### Task requirements
Starting at the line that has "This screenshot has width=418, height=350." and going through the end of the material, rewrite the lines with "checkbox" changed to "check box" and nothing else altered. Leave the pictures out.
-- Start of Data in this exercise --
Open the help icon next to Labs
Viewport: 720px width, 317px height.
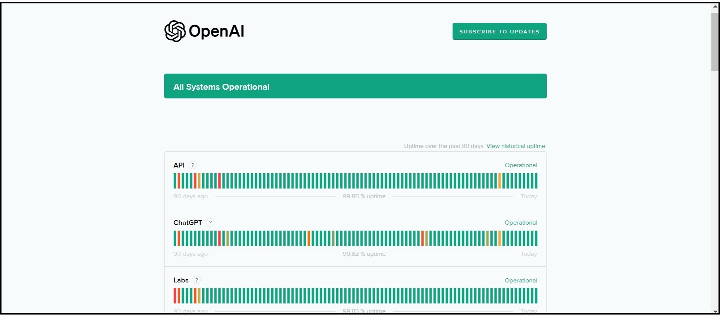click(197, 280)
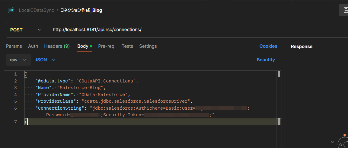Click line 6 ConnectionString in the editor
This screenshot has height=148, width=348.
click(59, 108)
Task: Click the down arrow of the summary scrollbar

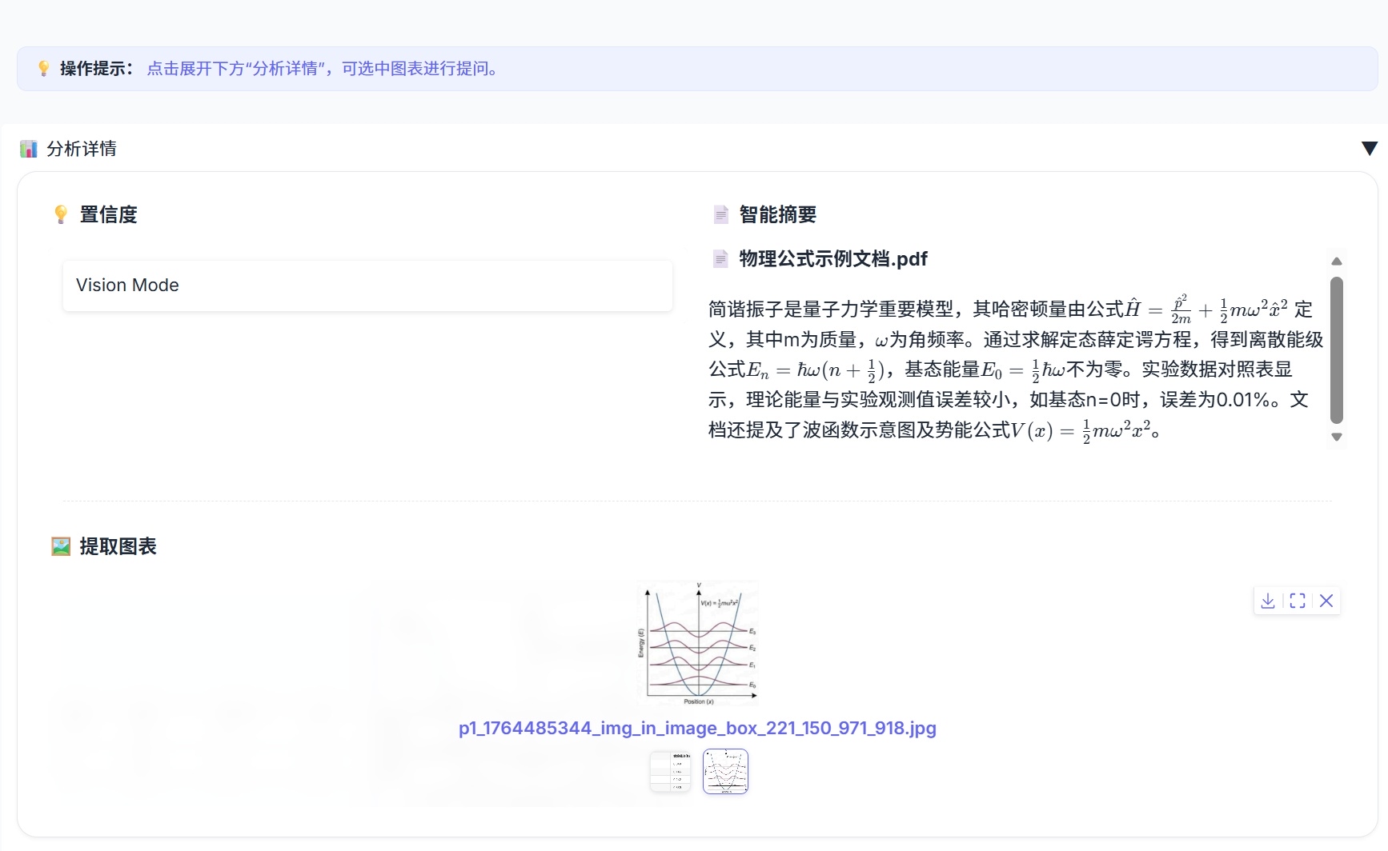Action: coord(1336,437)
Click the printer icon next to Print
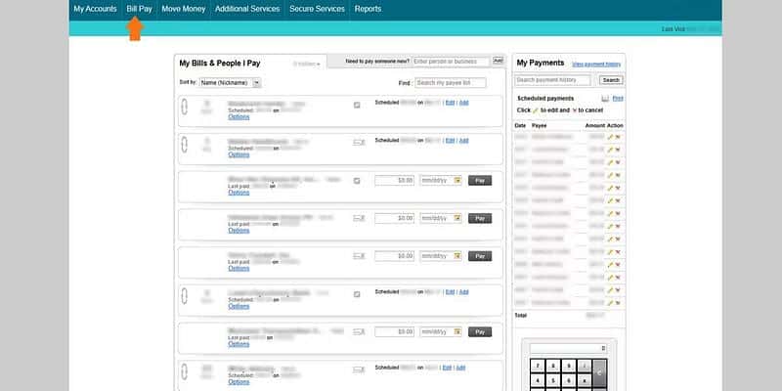 point(605,99)
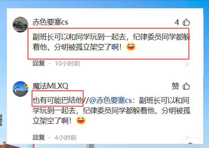
Task: Click the 4小时前 timestamp
Action: (x=66, y=137)
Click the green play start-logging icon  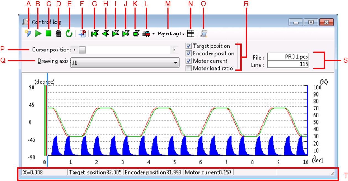tap(38, 34)
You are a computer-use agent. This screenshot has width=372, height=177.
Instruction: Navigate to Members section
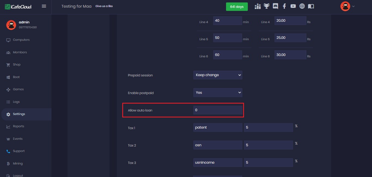click(x=20, y=52)
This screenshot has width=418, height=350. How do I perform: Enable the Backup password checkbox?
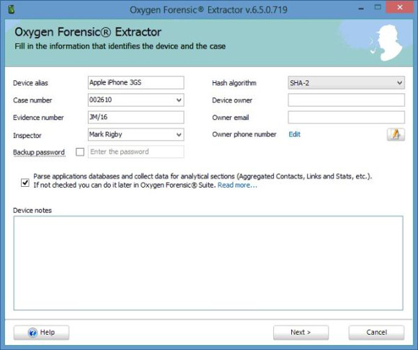tap(80, 152)
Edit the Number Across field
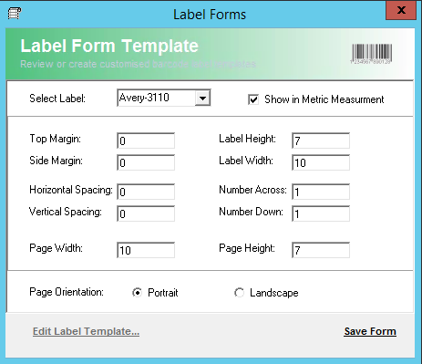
-- End of Data in this exercise --
### Result
This screenshot has width=418, height=350. How do I perform: Enable the Backup password check box?
tap(80, 152)
Edit the Number Across field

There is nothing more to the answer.